### Source document
━━━━━━

Iranian gasoline prices surged fourfold in December as the government started scrapping subsidies as part of a long-awaited overhaul of the economy.
Iranian gasoline prices surged fourfold in December as the government started scrapping subsidies as part of a long-awaited overhaul of the economy.
By Robert Tait
If you were seeking endorsement of Iran's economic policies, the International Monetary Fund (IMF) hardly seems like the ideal reference point.

The Washington-based institution is, after all, renowned for zealously promoting programs of public spending cuts and economic liberalization. Iran, meanwhile -- at least under President Mahmud Ahmadinejad -- has repeatedly forecast the imminent end of the global capitalist system.

Yet the IMF's latest report on the Iranian economy represents a surprising departure from expectation by lauding the Islamic regime's success in cutting inflation and praising the sweeping abolition of subsidies introduced by Ahmadinejad's government.

"Real GDP growth recovered to an estimated 3.5 percent in 2009/10 despite the drop in oil prices. The positive growth momentum continued in 2010/11," states the report, which was based on the visit of an IMF mission to Iran between May 28 and June 9.

It goes on to praise the "authorities' monetary policy" in bringing inflation down from 25.4 percent in 2008/09 to 12.4 percent in 2010/11.

On Ahmadinejad's subsidy reform plan -- which ended a range of lavishly generous subsidies on a wide range of items in December 2010, provoking bitter rows between the president and Iran's parliament -- the report is positively effusive.

"The mission commended the authorities for the early success in the implementation of their ambitious subsidy reform program," it writes. Price rises in areas like energy, public transport, wheat, and bread have resulted from the removal of $60 billion of subsidies, according to the report. But as a result, it adds: "The redistribution of the revenues arising from the price increases to households as cash transfers have been effective in reducing inequalities, improving living standards, and supporting domestic demand in the economy."

At Odds With Popular View

The report acknowledges that the abolition of subsidies could result in "transitory" economic slowdown and "temporary" spikes in inflation but is upbeat in saying "it should considerably improve Iran's medium-term outlook by rationalizing domestic energy use, increasing export revenues, strengthening overall competitiveness, and bring economic activity in Iran closer to its full potential."

The portrait seems at odds with the popular view of Iran's economy, which is commonly described in the West as sick, mismanaged, and under-performing. A recent report from the Heritage Foundation, a Washington-based conservative think tank, labeled Iran's economy "repressed" and ranked it 171st out of 179 countries in a league table for economic freedom.

The report's most revealing aspects, one analyst says, lie in what it omits to say about Iran's economic situation.

Anecdotal accounts from inside the country frequently depict an economy that is stagnant and lumbered with persistently high unemployment, leaving a population laboring under rising prices and depressed living standards.

Independent economists, too, question whether the IMF report paints an accurate picture.

Mehrdad Emadi, an Iranian economic specialist with the London-based Data Matrix Systems, says the fund is wrong about Iran's inflation rate, which he believes is closer to 30 percent. The discrepancy, Emadi believes, is because the fund's economists have had access only to selective data provided by Iranian officials.

━━━━━━

### Information supplied
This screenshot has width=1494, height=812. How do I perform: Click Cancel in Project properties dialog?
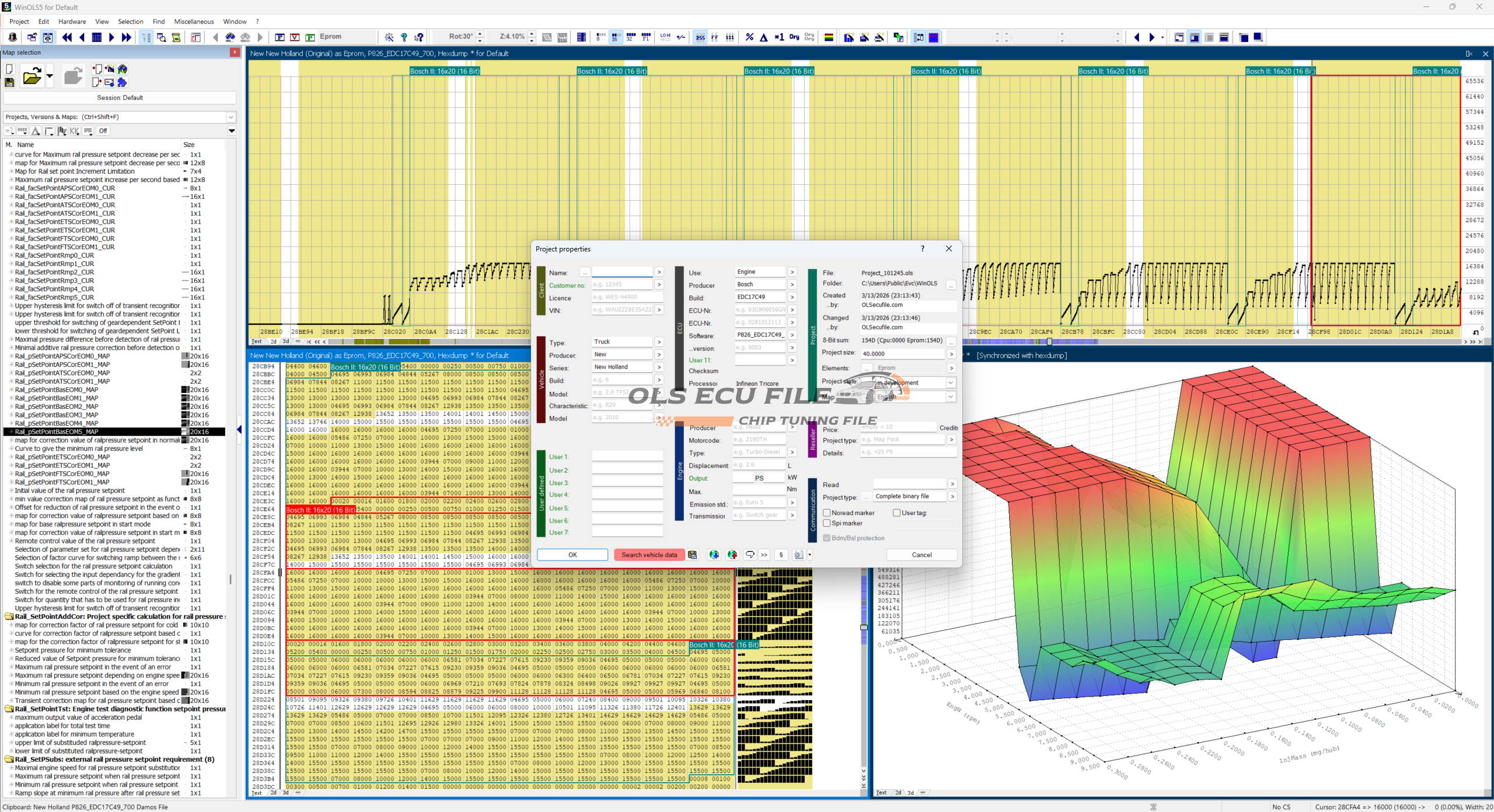pyautogui.click(x=921, y=555)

━━━━━━

### Instructions
- A) In the article on Iran's economy, what does Mehrdad Emadi believe Iran's inflation rate is closer to?
- B) Transcribe the part of the article on Iran's economy between "The Washington-based institution" and "global capitalist system.", inclusive.

### Results for each task
- A) Closer to 30 percent.

- B)
The Washington-based institution is, after all, renowned for zealously promoting programs of public spending cuts and economic liberalization. Iran, meanwhile -- at least under President Mahmud Ahmadinejad -- has repeatedly forecast the imminent end of the global capitalist system.